The stainless is rusty and pitted, yuck. The titanium just appears a bit discolored and degraded, with some surface corrosion, but mostly it has just lost its sheen. Some wire brushing and steel wool and it looks beautiful and brand new again.

The O rings are basically not affected. They look like they could be re-used, but they are so cheap, and the bottle itself and the stuff inside and the mission are all so expensive that you slap on fresh O rings at reassembly.

Mill finished stainless steel looks like crap. It has a dull appearance and will develop tiny spots of corrosion which will spread. This arises from traces of free iron on the surface which lead to galvanic action. It has to be polished and passivated.

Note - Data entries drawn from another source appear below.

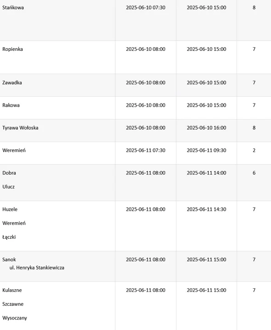Select end time 2025-06-10 16:00

tap(207, 128)
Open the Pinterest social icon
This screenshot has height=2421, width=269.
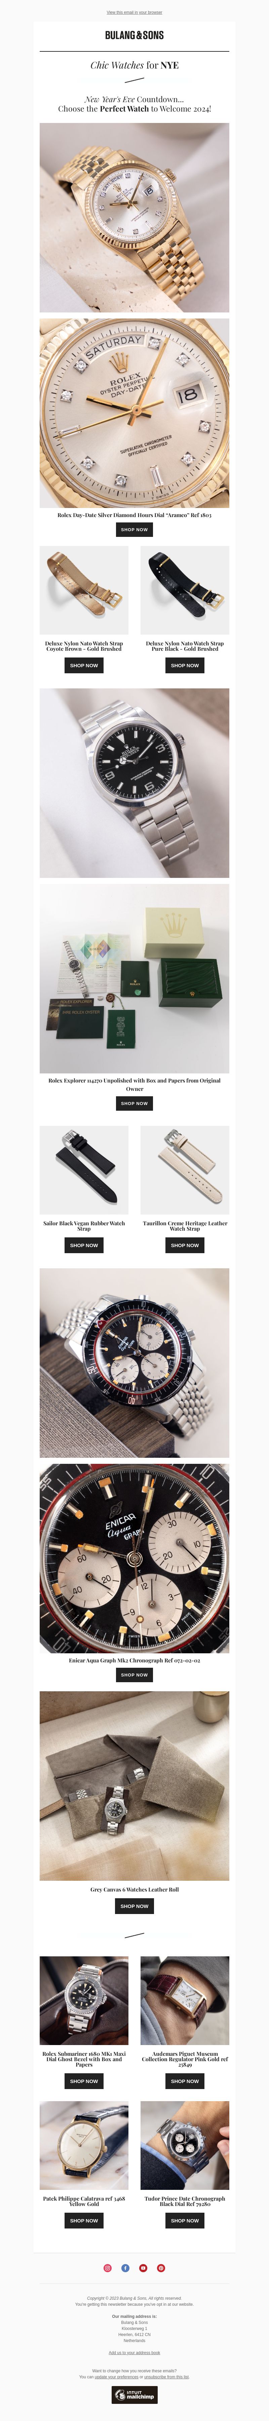click(x=161, y=2268)
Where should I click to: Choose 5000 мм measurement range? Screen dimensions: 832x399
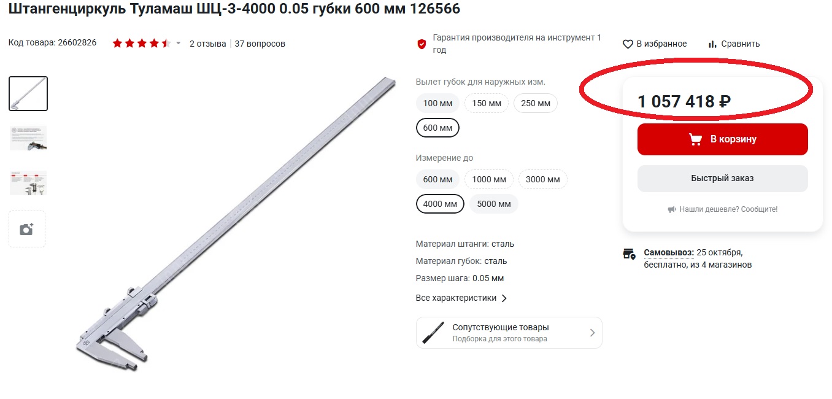(x=494, y=204)
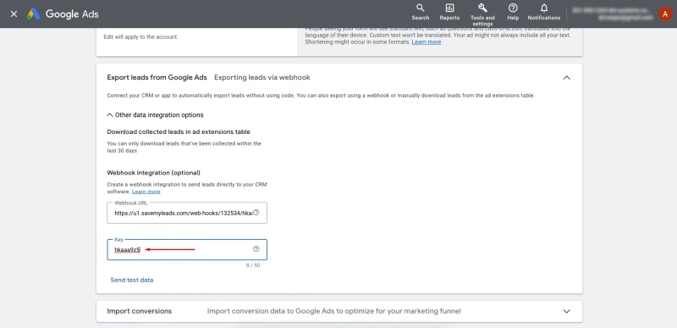Open Learn more under Webhook integration
The width and height of the screenshot is (677, 328).
(146, 192)
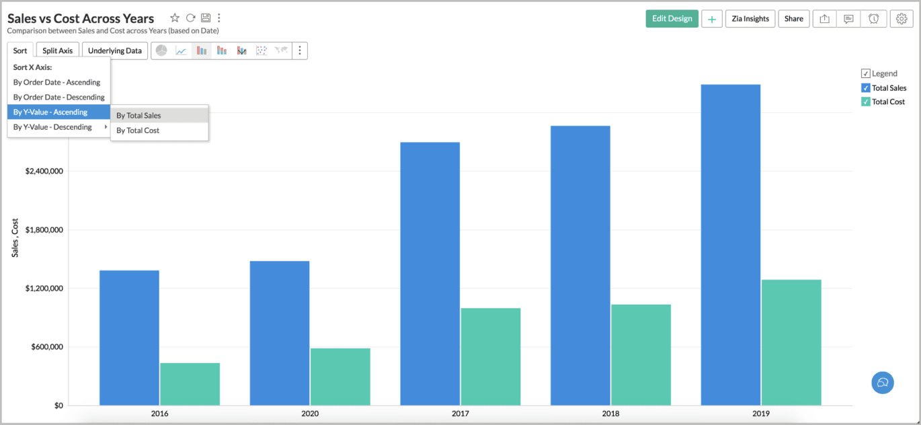Image resolution: width=921 pixels, height=425 pixels.
Task: Click the save (floppy disk) icon
Action: pos(206,18)
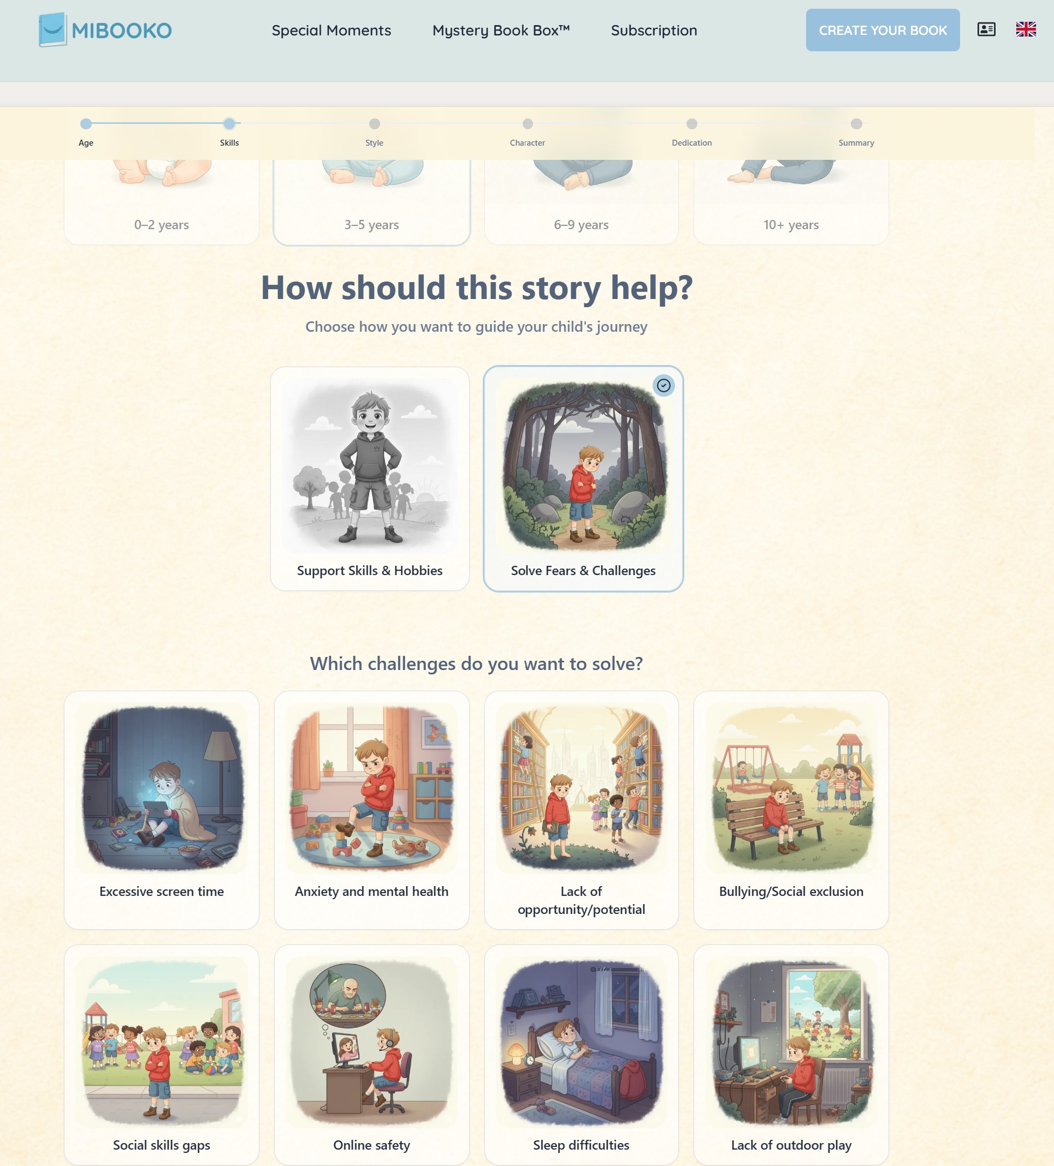Choose the 3–5 years age card

coord(372,202)
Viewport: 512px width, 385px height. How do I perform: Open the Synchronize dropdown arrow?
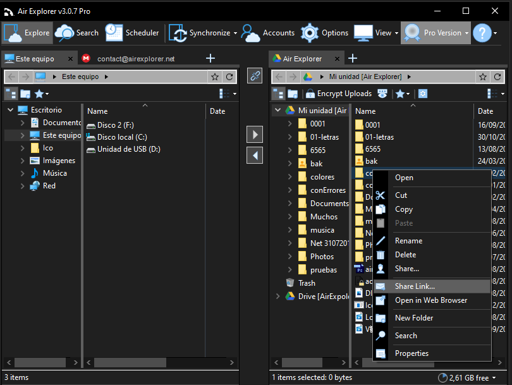pyautogui.click(x=235, y=33)
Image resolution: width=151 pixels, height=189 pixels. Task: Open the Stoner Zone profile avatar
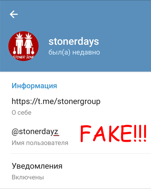pyautogui.click(x=23, y=46)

The passivation (basically pickling in acid) removes free iron surface contamination on the stainless steel and allows a uniform optimal chromium oxide film to develop. This self-repairing "film" is incredibly thin, transparent (believe it or not), and is the basis for the the continued clean, corrosion-free, beautiful mirror-like appearance of finished stainless steel.

Think about this phenomenon. Chromium actually oxidises more readily than iron! That is the basis for the protective layer atop stainless steel. I remember how disillusioned I was to learn this.

If you want to see stainless corrode, just get sloppy with your dishwashing and leave stainless cutlery in tap water for an extended period of time. It's not the chlorine, because well water will do just fine. They will start to get fine pitting; this will not go away, and will only get worse over time. Granted, this is not ocean grade stainless, but the principle is the same; only the rate of corrosion is different.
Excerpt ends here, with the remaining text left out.